The suspended flow of oil through the 2,000 km Agadem-Sèmè-Kpodji pipeline has cost Niger dearly in lost revenue, with each delayed shipment translating to tens of millions of dollars in foregone earnings. Meanwhile, Benin’s port of Cotonou—once a regional hub—suffers from congestion and plummeting transit revenues.

“This pipeline alone was designed to export up to 90,000 barrels per day,” notes Hounkpè. “Every shipment stuck at port drains budgets already stretched thin across the Sahel. No economy can sustain such losses indefinitely.”

Benin, too, faces severe strain: dwindling customs receipts, idle logistics firms, and a 60% drop in revenue for some sectors. Cargo rerouted to Togo and Nigeria threatens Benin’s long-standing role as West Africa’s trade gateway.

Pipes of the Niger-Benin pipeline near Gaya, with motorcyclists in the background (2022 archive)

human cost of the blockade

The closure has not only throttled trade—it has reshaped lives. Markets on both sides of the border report a 50% drop in customer traffic. Shops have shuttered, incomes have vanished, and essential goods have grown scarce and expensive. Families separated by the border have found reunification impossible, while vulnerable communities face isolation and rising insecurity.

Transport costs have skyrocketed, and dangerous river crossings have replaced safer overland routes. Smuggling and extortion networks have flourished in the vacuum left by formal trade.

Trucks stranded at Malanville, Benin, at the Niger border (September 2023)

economic survival trumps ideology

The impetus for dialogue came not from political alignment, but from economic necessity. Beninese President Romuald Wadagni, inaugurated in early June 2026, made reopening the border a priority, visiting Niamey on June 2 to jumpstart negotiations. The joint expert committee was formed shortly after.

“Leaders today are practicing geography, not ideology,” says Hounkpè. “They are bound by geography—they must cooperate to survive. The essentials are clear: economic survival, logistical flow, security, and counter-terrorism cooperation. Ideology must take a backseat.”
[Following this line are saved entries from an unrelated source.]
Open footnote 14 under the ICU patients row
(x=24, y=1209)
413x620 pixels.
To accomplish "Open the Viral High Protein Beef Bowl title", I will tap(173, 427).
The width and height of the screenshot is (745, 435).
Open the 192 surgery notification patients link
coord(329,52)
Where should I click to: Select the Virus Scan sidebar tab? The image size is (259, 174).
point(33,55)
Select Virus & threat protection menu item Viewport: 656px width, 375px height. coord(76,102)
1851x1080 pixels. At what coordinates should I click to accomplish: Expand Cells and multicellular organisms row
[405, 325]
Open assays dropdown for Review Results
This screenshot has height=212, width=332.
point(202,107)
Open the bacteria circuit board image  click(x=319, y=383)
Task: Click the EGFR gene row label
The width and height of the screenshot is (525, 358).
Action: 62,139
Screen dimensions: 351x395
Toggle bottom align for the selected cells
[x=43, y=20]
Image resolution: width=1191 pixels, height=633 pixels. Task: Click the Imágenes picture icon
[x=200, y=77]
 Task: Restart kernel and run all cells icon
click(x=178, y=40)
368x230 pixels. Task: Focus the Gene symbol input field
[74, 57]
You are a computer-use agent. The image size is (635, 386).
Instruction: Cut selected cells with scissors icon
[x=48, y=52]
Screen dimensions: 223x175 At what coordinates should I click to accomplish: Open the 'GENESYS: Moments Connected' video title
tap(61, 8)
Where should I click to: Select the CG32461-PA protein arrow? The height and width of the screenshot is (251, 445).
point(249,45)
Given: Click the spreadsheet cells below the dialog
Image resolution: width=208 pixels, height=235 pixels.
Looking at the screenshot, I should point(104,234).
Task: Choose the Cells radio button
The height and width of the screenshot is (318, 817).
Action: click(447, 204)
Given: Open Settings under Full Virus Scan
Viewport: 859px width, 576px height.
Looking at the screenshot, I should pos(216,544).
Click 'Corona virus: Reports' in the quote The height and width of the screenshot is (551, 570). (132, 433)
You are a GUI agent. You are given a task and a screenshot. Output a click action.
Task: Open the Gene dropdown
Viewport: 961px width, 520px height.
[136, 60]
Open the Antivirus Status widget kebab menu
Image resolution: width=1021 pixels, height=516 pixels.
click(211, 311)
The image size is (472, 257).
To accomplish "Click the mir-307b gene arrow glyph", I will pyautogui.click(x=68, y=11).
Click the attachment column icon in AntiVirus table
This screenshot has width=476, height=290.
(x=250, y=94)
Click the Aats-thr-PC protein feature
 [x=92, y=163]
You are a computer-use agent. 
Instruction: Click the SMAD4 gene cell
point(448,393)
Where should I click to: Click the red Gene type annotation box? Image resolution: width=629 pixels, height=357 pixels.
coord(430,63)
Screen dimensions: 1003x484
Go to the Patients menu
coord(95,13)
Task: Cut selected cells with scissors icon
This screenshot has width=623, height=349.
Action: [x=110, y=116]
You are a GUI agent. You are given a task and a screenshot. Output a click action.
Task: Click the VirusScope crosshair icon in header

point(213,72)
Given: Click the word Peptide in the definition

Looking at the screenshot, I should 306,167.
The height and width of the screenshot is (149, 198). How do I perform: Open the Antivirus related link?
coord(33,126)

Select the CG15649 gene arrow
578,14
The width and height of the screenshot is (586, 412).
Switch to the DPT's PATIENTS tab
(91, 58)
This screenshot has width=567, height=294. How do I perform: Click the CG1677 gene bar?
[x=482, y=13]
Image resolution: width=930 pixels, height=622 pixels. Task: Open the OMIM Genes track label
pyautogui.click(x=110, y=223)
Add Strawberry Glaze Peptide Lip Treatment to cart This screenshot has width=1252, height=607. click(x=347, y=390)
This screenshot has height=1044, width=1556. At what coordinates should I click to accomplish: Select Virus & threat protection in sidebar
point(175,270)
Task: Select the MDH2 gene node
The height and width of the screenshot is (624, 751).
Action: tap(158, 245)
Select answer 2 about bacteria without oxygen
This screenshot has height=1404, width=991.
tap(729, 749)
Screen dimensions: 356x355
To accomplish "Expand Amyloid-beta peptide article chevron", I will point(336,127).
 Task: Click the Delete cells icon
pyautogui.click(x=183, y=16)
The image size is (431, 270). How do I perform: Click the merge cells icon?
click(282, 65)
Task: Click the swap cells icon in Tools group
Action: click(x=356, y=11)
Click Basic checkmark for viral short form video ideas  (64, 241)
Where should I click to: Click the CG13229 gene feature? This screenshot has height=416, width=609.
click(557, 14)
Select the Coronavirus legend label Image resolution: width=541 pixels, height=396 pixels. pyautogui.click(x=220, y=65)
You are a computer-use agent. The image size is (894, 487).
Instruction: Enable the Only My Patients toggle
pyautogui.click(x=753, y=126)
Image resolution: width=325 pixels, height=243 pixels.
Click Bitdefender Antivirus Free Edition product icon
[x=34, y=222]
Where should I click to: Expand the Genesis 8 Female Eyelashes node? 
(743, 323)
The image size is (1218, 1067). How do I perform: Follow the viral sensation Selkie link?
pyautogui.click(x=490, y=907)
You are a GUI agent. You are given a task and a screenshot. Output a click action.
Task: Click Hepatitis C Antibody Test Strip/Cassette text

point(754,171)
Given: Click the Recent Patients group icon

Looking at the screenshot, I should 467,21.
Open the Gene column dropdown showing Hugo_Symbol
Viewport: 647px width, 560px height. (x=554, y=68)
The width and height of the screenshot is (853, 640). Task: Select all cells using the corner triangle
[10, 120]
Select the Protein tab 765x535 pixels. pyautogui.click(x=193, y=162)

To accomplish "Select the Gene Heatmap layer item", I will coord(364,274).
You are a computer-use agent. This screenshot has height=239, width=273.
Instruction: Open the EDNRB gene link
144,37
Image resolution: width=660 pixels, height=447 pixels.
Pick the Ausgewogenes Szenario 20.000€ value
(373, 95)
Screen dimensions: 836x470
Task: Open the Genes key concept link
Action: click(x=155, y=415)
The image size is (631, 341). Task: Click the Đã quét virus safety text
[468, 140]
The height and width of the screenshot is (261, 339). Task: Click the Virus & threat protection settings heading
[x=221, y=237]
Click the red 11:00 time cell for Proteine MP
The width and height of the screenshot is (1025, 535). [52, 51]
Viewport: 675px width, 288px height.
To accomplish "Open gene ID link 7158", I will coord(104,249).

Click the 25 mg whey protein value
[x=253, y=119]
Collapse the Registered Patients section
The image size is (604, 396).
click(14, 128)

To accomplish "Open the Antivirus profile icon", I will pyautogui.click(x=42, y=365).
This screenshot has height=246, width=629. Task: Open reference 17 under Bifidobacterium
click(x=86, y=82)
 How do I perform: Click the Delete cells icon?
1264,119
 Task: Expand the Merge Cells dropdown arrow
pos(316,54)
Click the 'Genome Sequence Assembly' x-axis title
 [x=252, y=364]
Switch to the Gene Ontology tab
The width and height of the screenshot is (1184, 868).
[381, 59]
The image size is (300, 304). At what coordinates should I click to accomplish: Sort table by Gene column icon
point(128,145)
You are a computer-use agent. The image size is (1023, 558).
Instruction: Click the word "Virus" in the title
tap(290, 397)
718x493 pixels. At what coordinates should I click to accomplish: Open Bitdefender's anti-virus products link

While Hounkpè expresses confidence in progress, he cautions that implementation will be key. A gradual reopening is expected, prioritizing critical goods with enhanced monitoring. Should this process succeed, he believes it could set a positive precedent within the Alliance of Sahel States and ECOWAS—mirroring the recent thaw between Mali and Côte d’Ivoire, driven more by economics than politics.